わたしが審査員なら、間違いなく最優秀賞を出します。
ただ、この本の審査員(?)は岩崎氏なので、どうもそれほどでないというか。どうしても部員にスポットが当たるのはしかたないですけどね。
学校生活を送っていると、野球に限らず様々な場面でよく耳にする話題でもあります。新人大会に参加するのに部員がぎりぎりとかインフルエンザで出場停止とか。
あ、インフルエンザに関する項目もありましたね。「キャプテンとインフルエンザ」。副キャプテンを含む六人が、新型インフルエンザの濃厚接触者として出場できなくなった。

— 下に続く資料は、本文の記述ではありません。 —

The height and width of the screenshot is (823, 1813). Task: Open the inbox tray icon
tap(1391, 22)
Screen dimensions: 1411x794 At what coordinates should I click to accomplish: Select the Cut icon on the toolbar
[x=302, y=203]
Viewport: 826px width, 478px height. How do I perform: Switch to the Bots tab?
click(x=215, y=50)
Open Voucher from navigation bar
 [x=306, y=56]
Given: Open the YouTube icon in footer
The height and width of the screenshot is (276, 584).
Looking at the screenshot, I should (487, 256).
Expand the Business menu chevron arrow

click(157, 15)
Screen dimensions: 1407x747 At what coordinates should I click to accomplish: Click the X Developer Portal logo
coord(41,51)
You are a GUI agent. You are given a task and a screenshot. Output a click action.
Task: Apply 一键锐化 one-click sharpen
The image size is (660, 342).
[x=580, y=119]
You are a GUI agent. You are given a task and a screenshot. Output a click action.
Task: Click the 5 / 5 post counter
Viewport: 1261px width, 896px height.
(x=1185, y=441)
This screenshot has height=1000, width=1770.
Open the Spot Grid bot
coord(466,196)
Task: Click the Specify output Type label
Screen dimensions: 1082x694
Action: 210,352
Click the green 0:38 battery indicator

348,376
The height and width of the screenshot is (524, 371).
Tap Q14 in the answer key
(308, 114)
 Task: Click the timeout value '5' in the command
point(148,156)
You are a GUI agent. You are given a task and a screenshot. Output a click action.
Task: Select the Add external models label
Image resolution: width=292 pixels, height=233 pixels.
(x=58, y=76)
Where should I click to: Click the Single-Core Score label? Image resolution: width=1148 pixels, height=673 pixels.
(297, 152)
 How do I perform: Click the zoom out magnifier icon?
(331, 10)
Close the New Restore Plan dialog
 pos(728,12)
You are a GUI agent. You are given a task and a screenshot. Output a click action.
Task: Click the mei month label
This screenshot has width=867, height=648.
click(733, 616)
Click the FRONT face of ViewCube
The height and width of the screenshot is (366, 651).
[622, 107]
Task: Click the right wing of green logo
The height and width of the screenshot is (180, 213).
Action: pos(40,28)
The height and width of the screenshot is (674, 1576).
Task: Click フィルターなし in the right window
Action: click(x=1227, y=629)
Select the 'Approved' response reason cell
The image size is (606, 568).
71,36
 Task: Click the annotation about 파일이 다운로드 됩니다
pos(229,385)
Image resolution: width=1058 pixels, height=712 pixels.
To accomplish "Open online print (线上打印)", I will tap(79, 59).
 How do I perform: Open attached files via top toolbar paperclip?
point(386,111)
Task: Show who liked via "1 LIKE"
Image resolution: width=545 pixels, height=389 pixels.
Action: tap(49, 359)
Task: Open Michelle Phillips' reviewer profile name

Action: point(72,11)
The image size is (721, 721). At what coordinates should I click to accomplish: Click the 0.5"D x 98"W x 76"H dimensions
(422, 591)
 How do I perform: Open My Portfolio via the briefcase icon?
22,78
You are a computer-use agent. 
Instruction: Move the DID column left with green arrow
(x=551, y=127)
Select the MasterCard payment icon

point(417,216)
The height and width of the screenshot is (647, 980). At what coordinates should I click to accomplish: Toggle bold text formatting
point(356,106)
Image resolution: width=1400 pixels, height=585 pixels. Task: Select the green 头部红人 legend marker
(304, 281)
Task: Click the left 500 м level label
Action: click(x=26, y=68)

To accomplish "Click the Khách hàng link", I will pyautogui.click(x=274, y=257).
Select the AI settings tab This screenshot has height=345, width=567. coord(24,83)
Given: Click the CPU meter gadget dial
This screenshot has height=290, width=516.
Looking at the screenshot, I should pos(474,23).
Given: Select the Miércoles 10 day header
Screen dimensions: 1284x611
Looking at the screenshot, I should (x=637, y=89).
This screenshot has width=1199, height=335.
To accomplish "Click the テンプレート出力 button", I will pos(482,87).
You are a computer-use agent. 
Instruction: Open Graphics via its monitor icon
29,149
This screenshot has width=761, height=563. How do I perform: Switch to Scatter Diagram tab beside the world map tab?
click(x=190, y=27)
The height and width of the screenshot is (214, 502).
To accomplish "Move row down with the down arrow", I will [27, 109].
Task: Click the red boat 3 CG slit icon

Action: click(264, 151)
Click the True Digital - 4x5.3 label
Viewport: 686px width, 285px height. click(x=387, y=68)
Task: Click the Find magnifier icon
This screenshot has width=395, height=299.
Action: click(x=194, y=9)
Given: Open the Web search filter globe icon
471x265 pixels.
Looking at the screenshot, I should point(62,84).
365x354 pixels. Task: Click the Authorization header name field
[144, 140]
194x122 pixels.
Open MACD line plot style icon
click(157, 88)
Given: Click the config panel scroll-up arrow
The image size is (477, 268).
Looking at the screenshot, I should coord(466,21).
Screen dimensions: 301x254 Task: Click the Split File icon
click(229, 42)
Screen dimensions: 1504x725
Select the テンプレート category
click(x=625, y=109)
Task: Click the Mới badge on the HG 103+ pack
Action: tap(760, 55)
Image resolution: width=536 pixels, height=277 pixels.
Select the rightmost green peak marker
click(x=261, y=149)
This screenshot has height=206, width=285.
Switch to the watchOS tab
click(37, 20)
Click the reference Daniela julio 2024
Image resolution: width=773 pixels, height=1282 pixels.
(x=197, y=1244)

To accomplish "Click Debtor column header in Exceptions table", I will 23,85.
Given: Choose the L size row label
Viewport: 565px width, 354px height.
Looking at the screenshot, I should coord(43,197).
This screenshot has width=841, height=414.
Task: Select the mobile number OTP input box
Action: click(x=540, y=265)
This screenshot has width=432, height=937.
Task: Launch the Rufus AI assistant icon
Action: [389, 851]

でも、試合終了後、一軒一軒訪ねていって、最後に三年生みんなで試合をしたいと、紅白戦をすることになる。
あの、これおかしいです。
新型インフルエンザ、去年の夏に「濃厚接触者」だったら、こんなに軽い扱いの訳がない。地区大会時期なら、大ごとになっていたはず。九州の話だそうですが、むこうではこんなに鷹揚だったのですか。発症者じゃないからでしょうか。
でも、この時期、この六人の身近に発病した人がいたわけです。学校関係者? それだとほかのメンバーで大会に出ているはずがありません。中総体の全国大会で、部員に新型インフルエンザ罹患者が出た学校、出場辞退というニュースをかなり新聞で読んだのですが。夏休み直前くらいだと、学区内に一人でも罹患したら休校処置を、と騒いでいた時期じゃないでしょうか。幸いにも現在事態は終息してはいますが、秋になっても深刻な状況は変わりなかったと記憶しています。なにしろ新人大会辞退、合唱コンクール中止になりましたから。恨みは深いです(笑)。
これから推測するに、登場するエピソードの百パーセントが「実話」ではないと思います。インフルエンザで出場が叶わなかったのは、例えばほかの大会だったとか、脚色があるのでは。
そう考えると、幼なじみの彼とキャッチボールができる、と喜ぶ女の子のエピソードなんて、いかにも作った感満載なんですが。普通こういう子がこういう話を見ず知らずの記者に話さないでしょう。弁論でもありえない。小説としては物足りないし。
全部が作りごととは思いませんが、かなり意図的に構成されているとは思います。
監修を岩崎氏にするのも、売らんかな的発想ですよね。語り口がやっぱり秋元康的で、わたしとしては苦手です。でも、野球少年たちが読むには手頃だと感じました。